Ainda segundo a Upwork, 47% dos colaboradores que utilizam a inteligência artificial admitem não saber como atingir as metas de produtividade esperadas pelos empregadores, enquanto 40% sentem que as demandas estão além do razoável. Esse descompasso entre expectativa e realidade já se reflete na retenção de talentos: um em cada três funcionários em tempo integral afirma que provavelmente deixará o emprego nos próximos seis meses, pressionado pela sobrecarga e pelo burnout.
O estudo também aponta que 81% dos líderes globais de C-suite reconhecem ter aumentado as demandas sobre suas equipes no último ano. Como consequência, 71% dos funcionários em tempo integral apresentam sinais de esgotamento, e 65% relatam dificuldade em cumprir as metas de produtividade estabelecidas pelos empregadores.
“Para corrigir essa dicotomia, precisamos entender o fluxo do trabalho, diagnosticar bem quais são os problemas e aplicar essas tecnologias a serviço das pessoas e não para criar mais burocracia ou mais fluxo administrativo onde não é necessário. Um ponto crucial é a governança dentro das empresas, a forma de medir o bem-estar, de entender como as pessoas se enxergam dentro desse processo. Hoje em dia, se você perguntar para mil empresas como elas medem os processos de trabalho e o bem-estar dos colaboradores, você vai receber, provavelmente, mil respostas distintas. Parece que não, mas existe técnica para medir bem-estar, para saber o que fazer. Existem componentes específicos do que é a saúde e bem-estar dentro das empresas”, destaca.
De acordo com a especialista, uma parte significativa das empresas brasileiras têm consciência sobre a pressão por produtividade diante de tecnologias como a inteligência artificial e a necessidade de agir sobre os riscos para a saúde mental dos colaboradores, porém a maioria ainda age de forma pontual.
O quadro é agravado pela falta de preparo da atual geração de líderes para lidar com temas como a saúde mental em um cenário de intensa transformação digital, potencializado, especialmente, pela inteligência artificial e a luta por produtividade.
Legislação – A boa notícia é a entrada em vigor, em 2026, da nova Norma Regulamentadora (NR-1), que exige que empresas incluam a avaliação de riscos psicossociais nos processos de Gestão de Segurança e Saúde no Trabalho (SST). As empresas deverão identificar e gerenciar riscos psicossociais e implementar planos de ação. Eles devem incluir a reorganização do trabalho para reduzir sobrecarga e melhorar a qualidade de vida dos colaboradores; a promoção de um ambiente saudável, com foco em relações interpessoais e bem-estar; e o monitoramento contínuo para avaliar a eficácia das medidas.

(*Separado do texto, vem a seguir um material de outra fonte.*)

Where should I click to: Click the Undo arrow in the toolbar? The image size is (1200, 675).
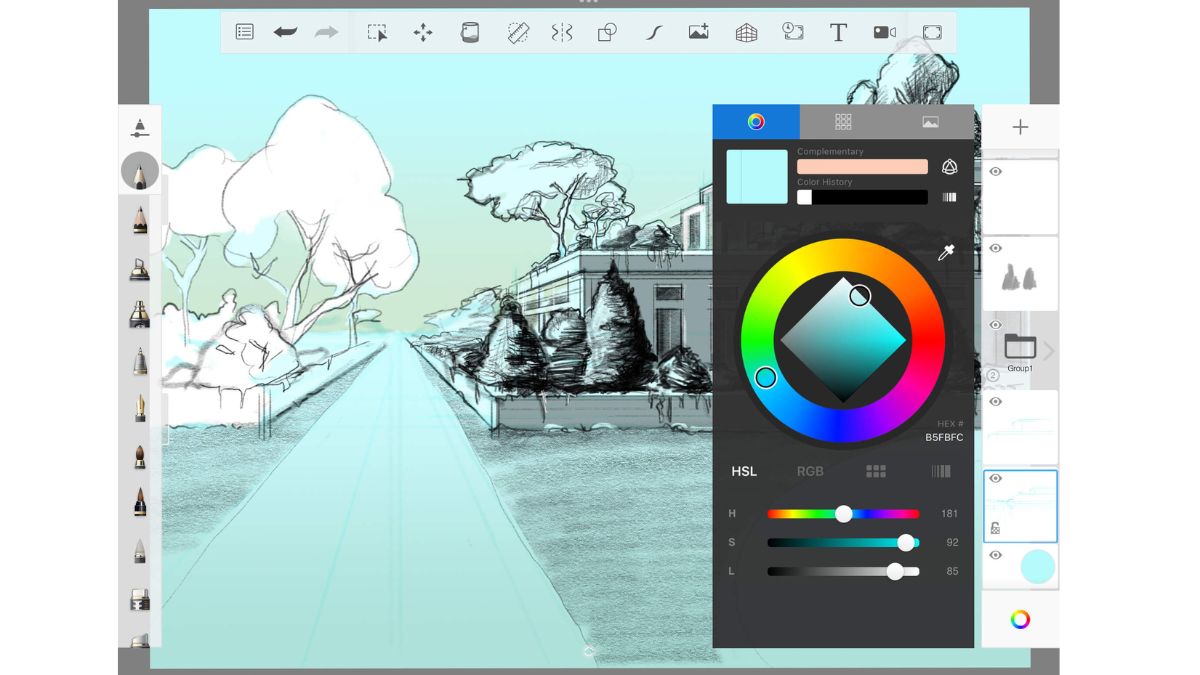point(285,32)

Além disso, a norma exige documentação detalhada e avaliações regulares para garantir conformidade. O Ministério do Trabalho e Emprego (MTE) realizará fiscalizações em setores com alta incidência de doenças mentais, como teleatendimento, bancos e saúde, analisando organização do trabalho e dados sobre afastamentos.
“Tenho uma grande expectativa sobre a fiscalização da NR-1. Os resultados podem ser formidáveis. Uma inovação dessa norma é que ela não olha só pra consequência, mas olha para os riscos. Com isso, ela tende a quebrar a fragmentação dos programas. Hoje os programas são feitos de forma isolada. Claro que eles são importantes, mas seriam muito mais eficientes se fossem feitos dentro de uma política contínua”, avalia a CEO da HT Consultoria.